— Available data —

--- Start ---

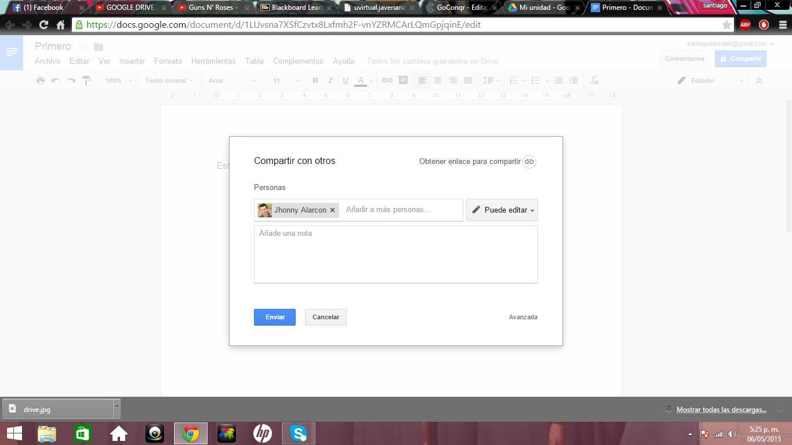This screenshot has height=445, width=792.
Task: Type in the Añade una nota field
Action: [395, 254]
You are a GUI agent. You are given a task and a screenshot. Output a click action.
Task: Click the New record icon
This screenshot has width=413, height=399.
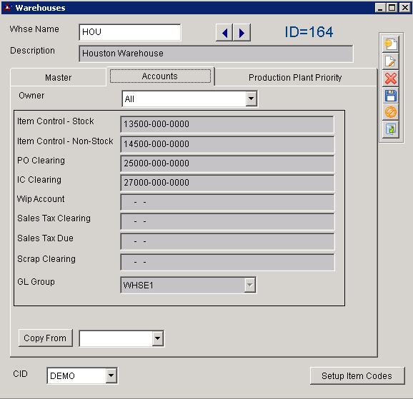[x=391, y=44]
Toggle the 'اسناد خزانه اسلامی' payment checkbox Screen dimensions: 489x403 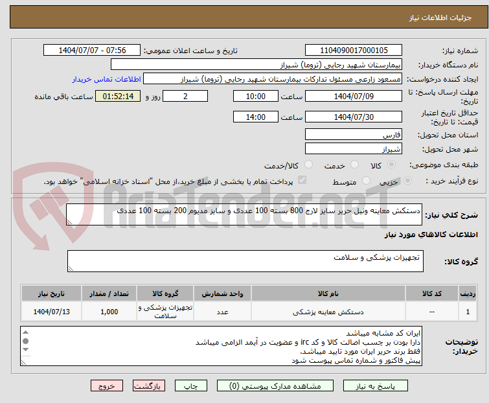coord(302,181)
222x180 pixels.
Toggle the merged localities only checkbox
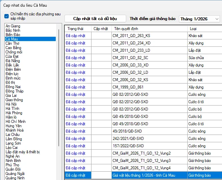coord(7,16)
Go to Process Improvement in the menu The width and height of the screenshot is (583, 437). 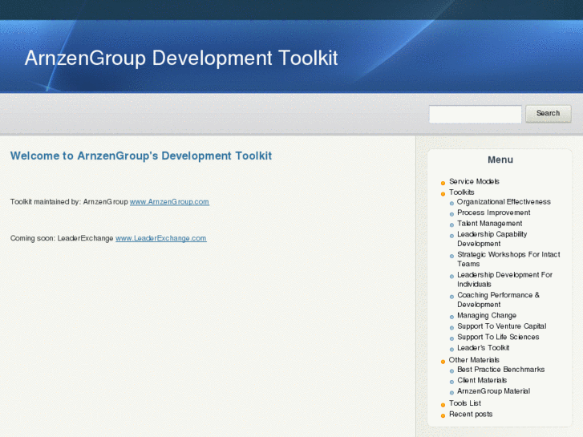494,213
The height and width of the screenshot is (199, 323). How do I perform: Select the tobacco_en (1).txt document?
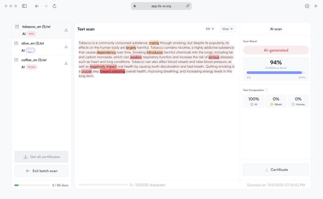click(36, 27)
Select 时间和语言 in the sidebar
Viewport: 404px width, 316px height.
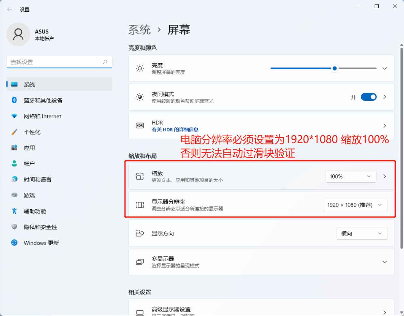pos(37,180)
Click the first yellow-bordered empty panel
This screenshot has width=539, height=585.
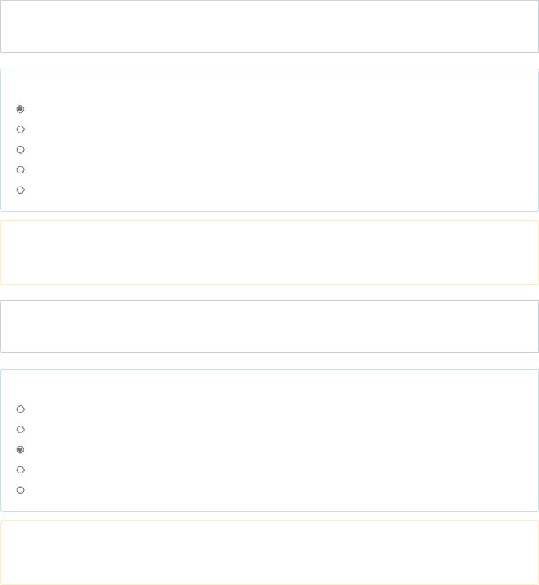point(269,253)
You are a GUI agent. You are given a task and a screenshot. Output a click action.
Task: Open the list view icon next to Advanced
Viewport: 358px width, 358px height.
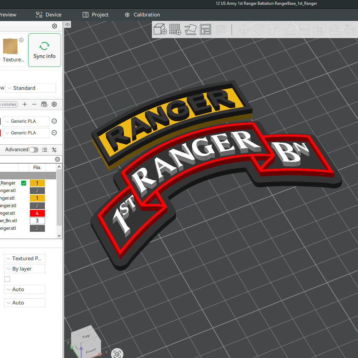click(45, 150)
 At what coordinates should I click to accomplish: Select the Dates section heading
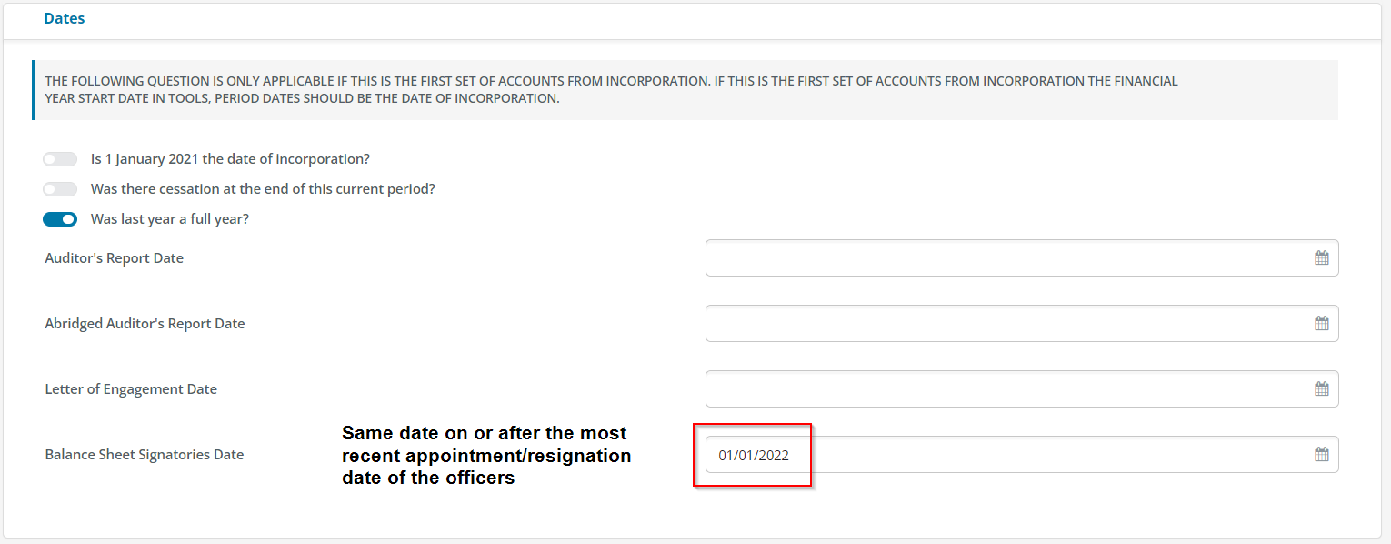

--- End ---
--- Start ---

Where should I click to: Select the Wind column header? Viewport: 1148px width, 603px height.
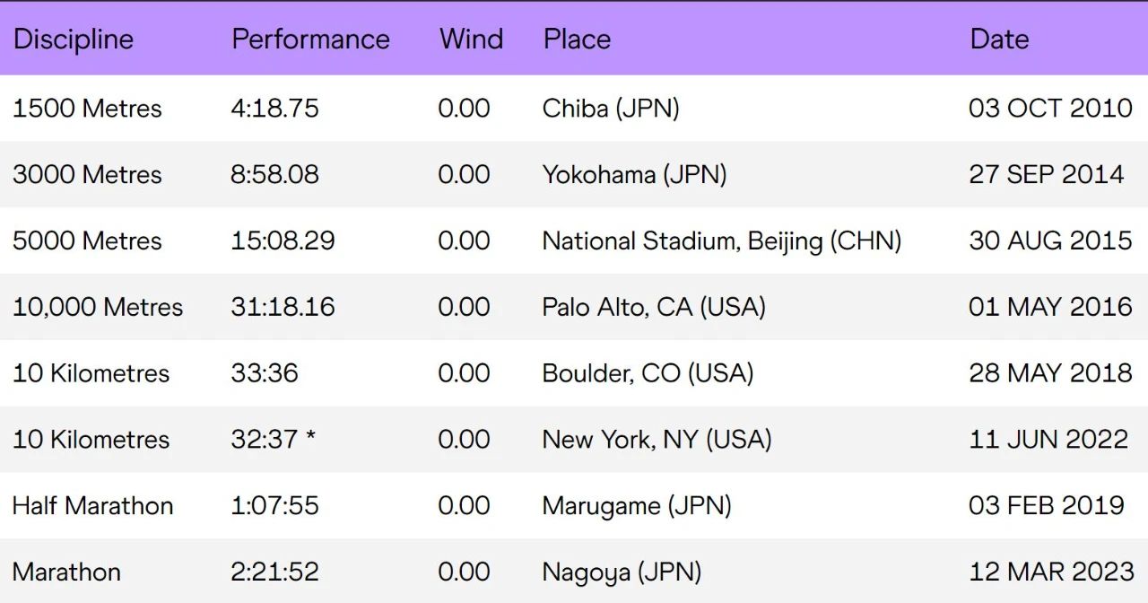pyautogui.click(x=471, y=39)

--- End ---
--- Start ---

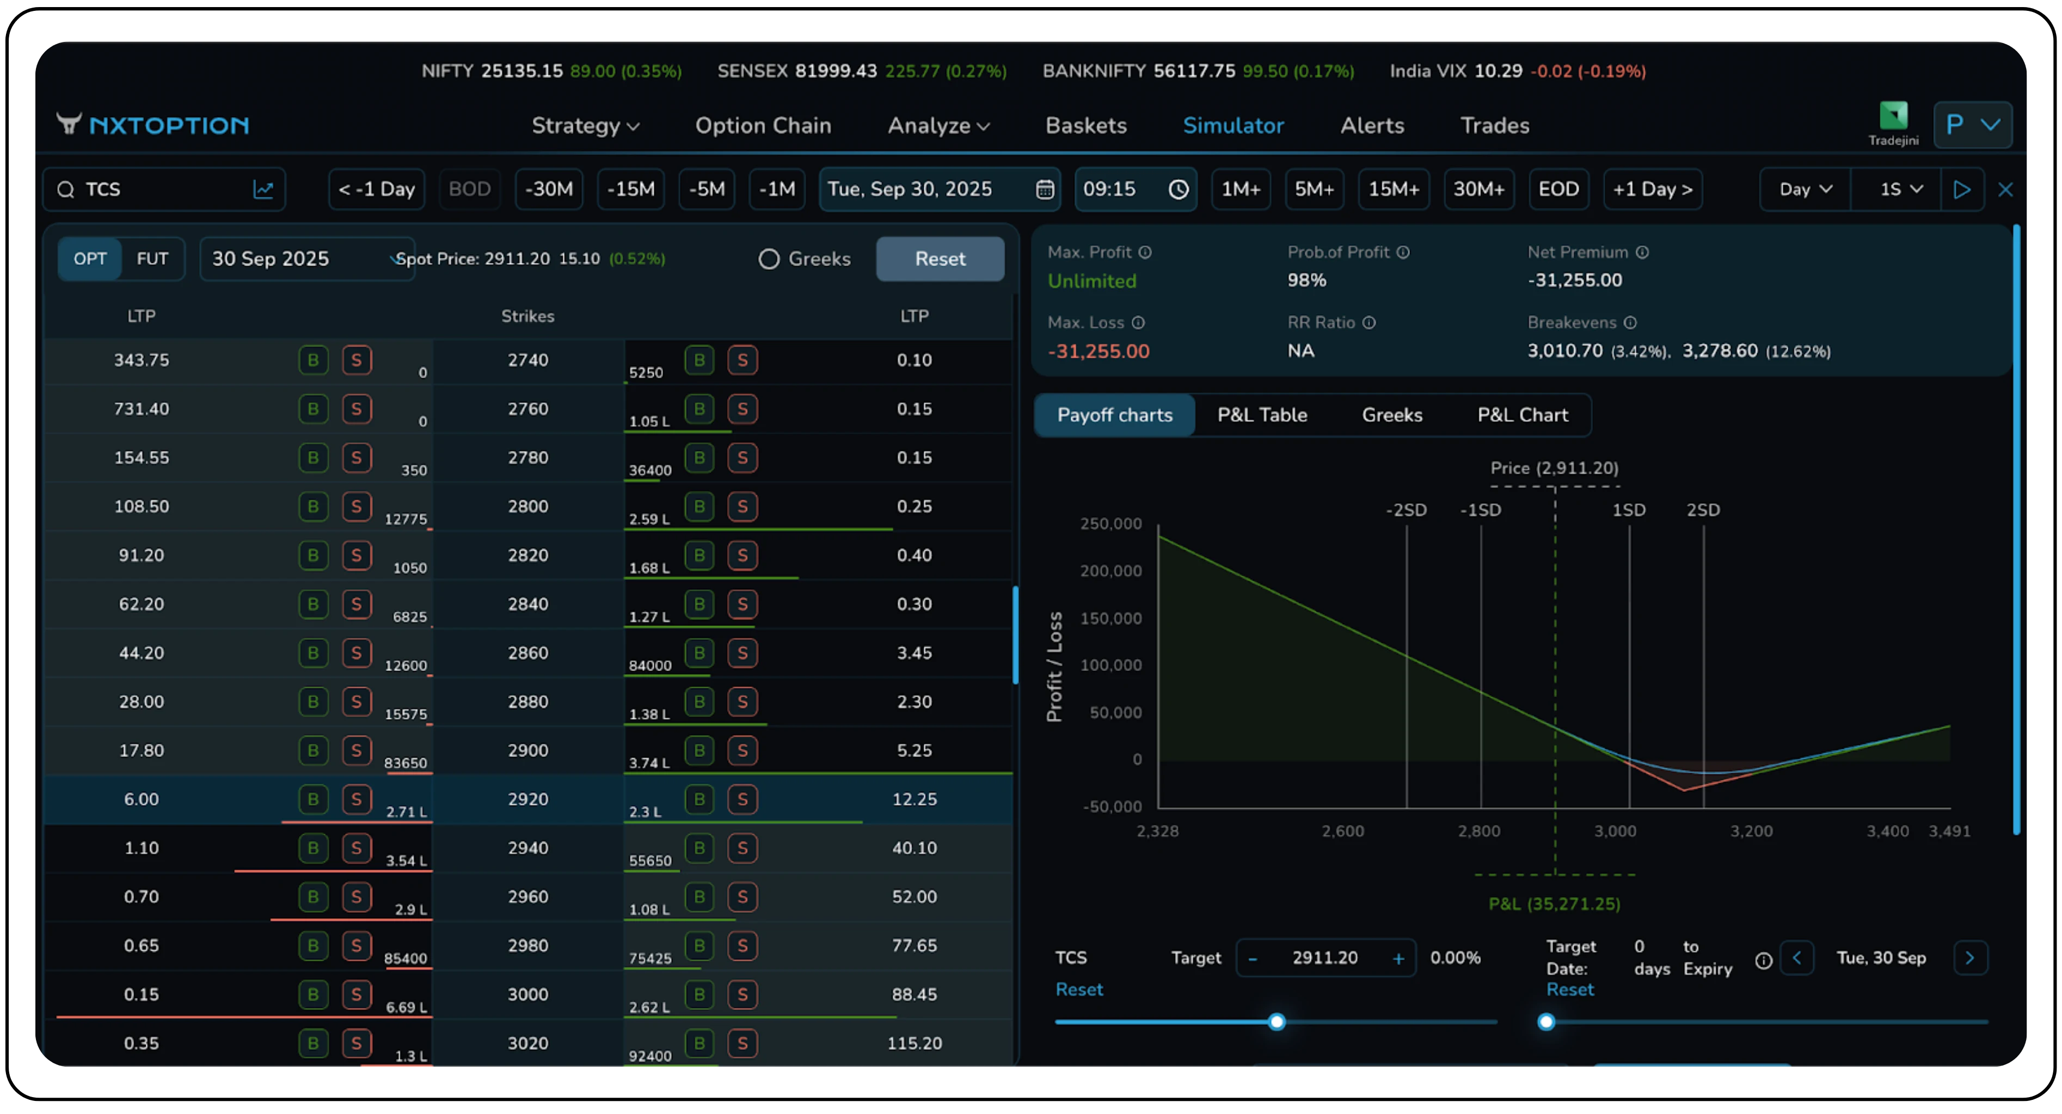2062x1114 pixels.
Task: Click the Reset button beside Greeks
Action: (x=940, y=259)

--- End ---

— Exercise prompt —
Rewrite the lines above, starting at the line that has "Where should I" and stopping after the line that has "pyautogui.click(x=471, y=39)". Keep the requests, multiply each click coordinate in the answers by 1.4 and round to whole numbers (halves round up), and leave the pictures out.

— Result below —
Where should I click to: Select the Wind column header? Viewport: 1148px width, 603px height.
pyautogui.click(x=659, y=55)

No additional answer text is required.